Task prompt:
Return every line of the data that contains the string "link".

Start of Block

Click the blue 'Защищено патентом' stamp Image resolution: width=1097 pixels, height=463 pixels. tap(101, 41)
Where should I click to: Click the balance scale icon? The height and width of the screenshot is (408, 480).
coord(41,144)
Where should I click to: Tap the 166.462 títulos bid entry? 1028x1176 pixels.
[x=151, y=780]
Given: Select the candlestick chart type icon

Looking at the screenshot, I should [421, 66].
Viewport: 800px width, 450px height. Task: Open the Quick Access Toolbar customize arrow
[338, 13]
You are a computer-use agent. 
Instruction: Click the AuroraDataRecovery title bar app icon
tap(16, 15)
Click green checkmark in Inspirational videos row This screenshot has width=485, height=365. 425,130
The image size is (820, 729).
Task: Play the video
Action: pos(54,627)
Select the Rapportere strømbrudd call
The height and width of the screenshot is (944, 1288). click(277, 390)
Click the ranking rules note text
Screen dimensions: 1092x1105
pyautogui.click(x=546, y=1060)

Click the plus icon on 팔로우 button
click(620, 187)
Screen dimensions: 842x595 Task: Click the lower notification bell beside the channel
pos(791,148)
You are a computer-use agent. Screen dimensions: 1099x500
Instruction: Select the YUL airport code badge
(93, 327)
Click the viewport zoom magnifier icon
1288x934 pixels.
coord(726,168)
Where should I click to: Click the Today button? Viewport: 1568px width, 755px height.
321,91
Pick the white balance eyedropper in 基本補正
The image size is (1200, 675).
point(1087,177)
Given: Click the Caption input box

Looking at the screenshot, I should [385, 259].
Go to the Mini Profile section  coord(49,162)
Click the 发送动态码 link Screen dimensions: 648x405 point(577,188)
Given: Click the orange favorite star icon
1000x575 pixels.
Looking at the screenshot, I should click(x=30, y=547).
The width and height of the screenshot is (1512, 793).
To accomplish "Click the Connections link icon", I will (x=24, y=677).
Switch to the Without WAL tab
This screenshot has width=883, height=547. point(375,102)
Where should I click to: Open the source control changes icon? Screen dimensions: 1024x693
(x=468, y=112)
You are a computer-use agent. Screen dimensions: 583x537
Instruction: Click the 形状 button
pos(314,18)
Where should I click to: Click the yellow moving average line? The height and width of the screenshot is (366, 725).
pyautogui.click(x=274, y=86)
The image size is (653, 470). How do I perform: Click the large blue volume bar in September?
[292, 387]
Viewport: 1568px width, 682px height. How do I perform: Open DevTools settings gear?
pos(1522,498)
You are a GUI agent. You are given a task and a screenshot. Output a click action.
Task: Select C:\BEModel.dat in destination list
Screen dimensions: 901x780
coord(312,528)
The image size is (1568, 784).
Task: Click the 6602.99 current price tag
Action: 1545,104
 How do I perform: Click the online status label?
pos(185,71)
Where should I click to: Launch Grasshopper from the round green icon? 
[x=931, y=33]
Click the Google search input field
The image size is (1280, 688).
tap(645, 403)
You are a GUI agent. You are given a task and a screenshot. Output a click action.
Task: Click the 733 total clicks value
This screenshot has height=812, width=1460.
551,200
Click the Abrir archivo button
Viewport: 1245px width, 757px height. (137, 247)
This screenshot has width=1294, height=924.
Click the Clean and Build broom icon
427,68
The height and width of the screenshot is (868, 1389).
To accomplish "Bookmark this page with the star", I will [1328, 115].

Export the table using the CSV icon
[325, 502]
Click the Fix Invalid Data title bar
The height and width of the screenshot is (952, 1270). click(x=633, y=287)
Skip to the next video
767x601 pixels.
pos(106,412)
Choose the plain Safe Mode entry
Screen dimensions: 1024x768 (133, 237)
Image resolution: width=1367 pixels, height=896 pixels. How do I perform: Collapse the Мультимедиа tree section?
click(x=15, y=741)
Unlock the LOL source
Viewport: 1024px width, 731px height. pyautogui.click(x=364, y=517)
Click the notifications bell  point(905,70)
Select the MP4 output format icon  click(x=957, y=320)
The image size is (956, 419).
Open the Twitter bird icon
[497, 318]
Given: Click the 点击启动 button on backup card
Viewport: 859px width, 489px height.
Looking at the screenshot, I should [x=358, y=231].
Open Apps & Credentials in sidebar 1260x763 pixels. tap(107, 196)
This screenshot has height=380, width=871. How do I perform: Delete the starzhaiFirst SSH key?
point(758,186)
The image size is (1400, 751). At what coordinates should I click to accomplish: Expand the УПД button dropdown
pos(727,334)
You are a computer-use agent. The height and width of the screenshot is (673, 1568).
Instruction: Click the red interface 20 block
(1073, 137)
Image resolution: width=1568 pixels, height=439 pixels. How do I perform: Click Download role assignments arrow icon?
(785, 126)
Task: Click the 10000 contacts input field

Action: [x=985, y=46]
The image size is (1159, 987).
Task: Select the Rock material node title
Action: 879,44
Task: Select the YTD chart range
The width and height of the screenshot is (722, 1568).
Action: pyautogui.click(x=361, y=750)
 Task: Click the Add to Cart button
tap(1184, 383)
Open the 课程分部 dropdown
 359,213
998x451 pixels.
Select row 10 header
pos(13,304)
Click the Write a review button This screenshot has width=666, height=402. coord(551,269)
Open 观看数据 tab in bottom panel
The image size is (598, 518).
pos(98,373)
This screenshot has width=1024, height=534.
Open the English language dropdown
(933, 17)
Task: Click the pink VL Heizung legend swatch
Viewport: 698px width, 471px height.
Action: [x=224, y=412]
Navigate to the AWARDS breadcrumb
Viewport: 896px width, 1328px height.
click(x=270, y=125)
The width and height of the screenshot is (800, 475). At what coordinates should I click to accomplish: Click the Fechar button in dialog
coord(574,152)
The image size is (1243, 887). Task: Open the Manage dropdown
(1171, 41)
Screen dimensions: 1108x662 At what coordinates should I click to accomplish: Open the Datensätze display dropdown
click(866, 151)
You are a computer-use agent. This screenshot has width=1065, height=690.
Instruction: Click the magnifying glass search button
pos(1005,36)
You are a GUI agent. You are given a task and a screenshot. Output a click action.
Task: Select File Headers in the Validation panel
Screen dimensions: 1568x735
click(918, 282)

End of Block

Your solution:
Click the 发送动态码 link Screen dimensions: 648x405 point(577,188)
To accomplish "Click the Connections link icon", I will (x=24, y=677).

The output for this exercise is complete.